This operating system worked for routine tasks, but it’s incompatible with how we work in the twenty-first century.
Consider: the largest and most popular encyclopedia in the world was created by tens of thousands of people who write and edit the articles for fun. They have no special qualifications and they are not paid a dime for their work. The conventional view of human motivation has a very hard time explaining Wikipedia.
Behavioral scientists divide what we do on the job into algorithmic tasks—those with set instructions and processes that can be outsourced or automated—and heuristic tasks—those that require you to experiment and create. In the twentieth century, most work was algorithmic; today more and more work is heuristic. And while extrinsic or external rewards and punishments can motivate someone doing routine work, they actually dampen the enthusiasm and creativity of someone doing the kind of creative, heuristic work on which modern economies depend.
Motivation 3.0 is the upgrade necessary for the smooth functioning of twenty-first century business.
NO MORE CARROTS AND STICKS The traditional reward-and-punishment system works fine in some settings but it’s a deeply unreliable predictor of human behavior. We need a new way to think about motivation. If you want to motivate a child to learn math, you might think it a good idea to encourage her with a payment for every workbook page she completes—but social science research has shown that while this may encourage her in the short-term, it will actually turn the task of doing math into a chore, and she’ll lose interest in the long-term. Tangible “if-then” rewards can wipe out intrinsic motivation, diminish performance, crush creativity, and crowd out good behavior. For artists, scientists, inventors, students, in fact everyone, intrinsic motivation—the drive to do something because it is interesting and absorbing—is essential for creativity. The economy is moving towards creative and conceptual forms of work, yet business is still clinging to the old “if-then” reward structures of extrinsic motivation. These external carrots not only crush creativity and encourage short-term thinking, they can become addictive: pay your son to take out the trash one day, and he’ll never want to do it again without getting paid. Sometimes carrots and sticks work just fine: they are great for rules-based routine tasks with little intrinsic motivation or creativity but beware using rewards of any kind for non-routine conceptual tasks. In such cases, use rewards in a way that gives useful information about performance.

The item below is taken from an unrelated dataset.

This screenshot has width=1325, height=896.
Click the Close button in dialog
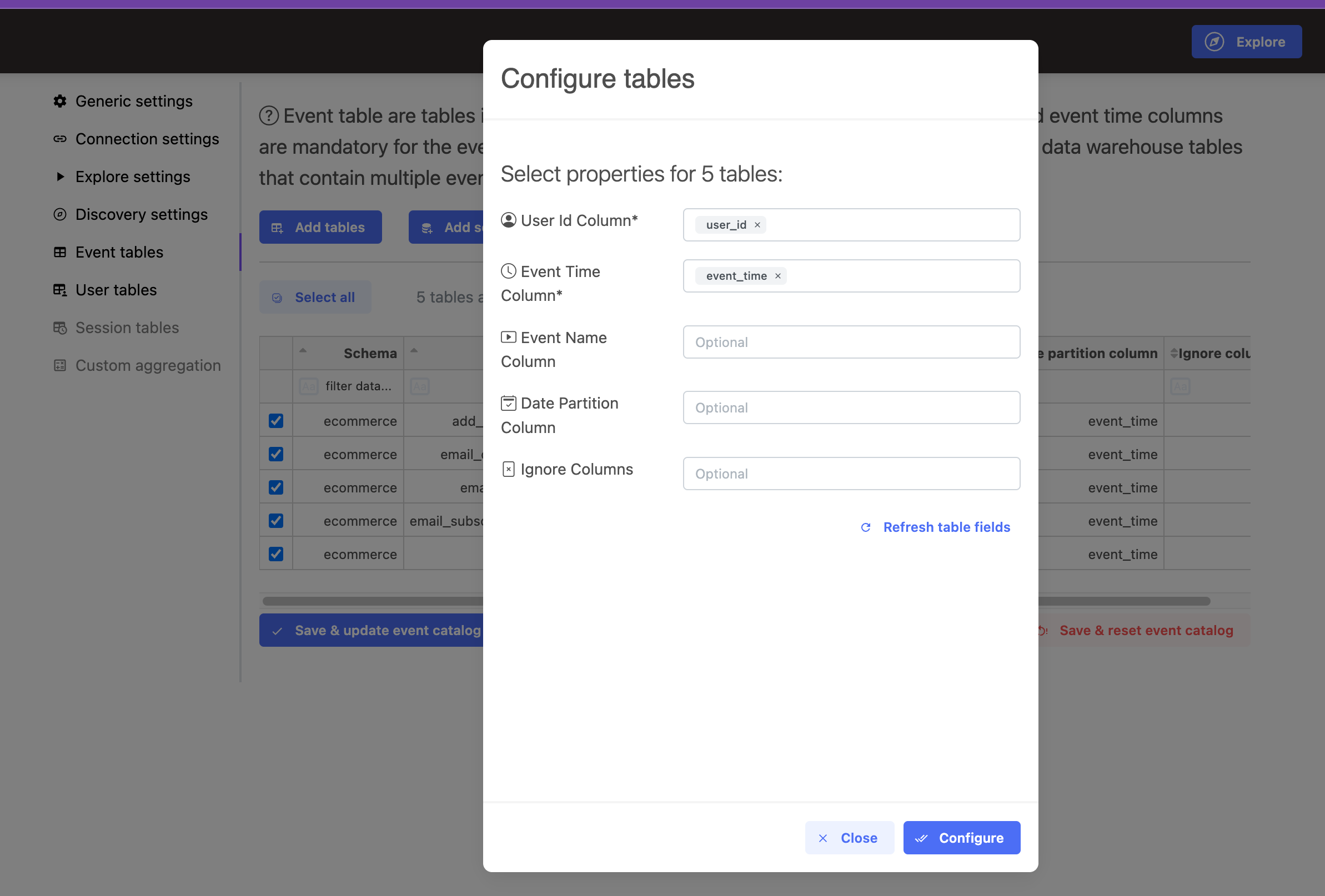pos(849,838)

There is a body of work in the social sciences based around the concept of self-determination theory, the idea that humans have an innate inner drive to be autonomous, self-determined, and connected to one another. This approach lays the foundation for a new human operating system, Motivation 3.0, based on a new type of behavior: Type I.
Motivation 2.0 used and encouraged Type X behavior that was fueled by extrinsic desires, not intrinsic ones. Type X behavior cared less about the inherent satisfaction of a task and more about the external rewards that the task can bring.
Motivation 3.0 depends on and fosters Type I behavior, that is less concerned with external rewards and more with the inherent satisfaction of the activity itself. Type I behavior doesn’t disdain money or recognition, they are just not the most important considerations. Type I almost always outperforms Type X in the long run; and encouraging this behavior is better for people’s physical and mental well-being.
For professional success and personal fulfilment, we need to move ourselves and our colleagues from Type X to Type I.
As a boss, encourage Type I behavior by relinquishing control. Involve people in goal-setting; use non-controlling language (“think about” instead of “must”); and hold regular office hours when any employee can come talk to you about anything. Create diverse teams focused on collaboration, not competition. Animate with purpose, not with rewards. Encourage self-organizing teams. Build projects around motivated individuals.
Get compensation right: ensure internal and external fairness; pay people a little more than the market average; and make sure any performance metrics are varied, relevant to the company as a whole, and hard to cheat.